A spokesman for the Catholic Archdiocese of Sydney said Archbishop Anthony Fisher has decided to wait because he believes “churches should be open to all”.
“He wanted to ensure that everyone can attend mass in person,” the spokesman said. “He didn’t want to discriminate against anyone based on whether they are fully vaccinated or not.”
The majority of Sydney’s synagogues are returning to in-person services this Saturday, Jewish Board of Deputies chief executive Darren Bark said.
He said orthodox synagogues will have a process in place to verify vaccination status in advance because their beliefs prohibit the use of technology on the Sabbath.
Lakemba and Cabramatta mosques will open as soon as NSW hits 80 per cent, Lebanese Muslim Association general manager Khaled Alameddine said.
“It’s really important at this time that we reopen,” he said. “The people need it especially after the three months of lockdown.”
Mosque leaders have decided to wait to avoid shutting anyone out who hasn’t chosen or been able to get vaccinated.
“We don’t want to discriminate.

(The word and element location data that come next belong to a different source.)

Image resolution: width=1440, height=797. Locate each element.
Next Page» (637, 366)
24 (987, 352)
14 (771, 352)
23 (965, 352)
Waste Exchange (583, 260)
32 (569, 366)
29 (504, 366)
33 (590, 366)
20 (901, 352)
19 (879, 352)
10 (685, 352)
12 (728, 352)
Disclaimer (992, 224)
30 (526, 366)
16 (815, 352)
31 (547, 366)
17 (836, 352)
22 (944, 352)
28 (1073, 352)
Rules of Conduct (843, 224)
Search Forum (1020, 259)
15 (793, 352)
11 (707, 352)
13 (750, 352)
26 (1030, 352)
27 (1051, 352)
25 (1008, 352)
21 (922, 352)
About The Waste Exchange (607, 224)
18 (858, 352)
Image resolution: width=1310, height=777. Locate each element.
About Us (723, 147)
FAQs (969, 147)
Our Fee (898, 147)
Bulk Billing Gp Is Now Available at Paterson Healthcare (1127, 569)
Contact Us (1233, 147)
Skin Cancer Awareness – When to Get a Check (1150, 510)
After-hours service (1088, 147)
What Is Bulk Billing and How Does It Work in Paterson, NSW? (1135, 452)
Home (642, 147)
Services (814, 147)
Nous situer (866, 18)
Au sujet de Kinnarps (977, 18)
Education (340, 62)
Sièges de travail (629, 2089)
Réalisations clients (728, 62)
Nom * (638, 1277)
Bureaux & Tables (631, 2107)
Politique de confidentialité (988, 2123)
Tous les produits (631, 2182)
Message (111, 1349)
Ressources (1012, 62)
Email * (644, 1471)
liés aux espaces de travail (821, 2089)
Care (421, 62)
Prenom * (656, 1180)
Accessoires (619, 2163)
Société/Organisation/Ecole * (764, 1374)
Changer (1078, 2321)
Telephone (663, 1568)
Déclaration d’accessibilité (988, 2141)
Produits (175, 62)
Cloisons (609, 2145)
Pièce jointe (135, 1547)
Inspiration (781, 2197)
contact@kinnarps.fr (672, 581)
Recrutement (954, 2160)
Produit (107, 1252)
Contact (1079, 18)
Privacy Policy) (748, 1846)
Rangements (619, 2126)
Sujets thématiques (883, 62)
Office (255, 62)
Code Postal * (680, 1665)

We can’t just turn people back, especially after this lockdown. It’s better to keep waiting,” Mr Alameddine said.
Once it does open, Lakemba mosque will initially be limited to about 600 people under density rules, instead of 3000 people. There will be multiple prayer sessions to allow everyone to attend.
Alban Matohiti, president of the Seventh-day Adventist Church in Sydney, said the decision to open this Saturday is up to each local church, but most ministers have indicated they will wait a couple more weeks until everyone can attend because it is “more practical” than potentially having to turn people away.
Until December 1, places of worship are subject to density caps of one person per four-square-metres and singing is limited to 10 people in a choir. After that date, all congregants will be permitted to sing and capacity limits will double.
Hillsong Church was contacted for comment.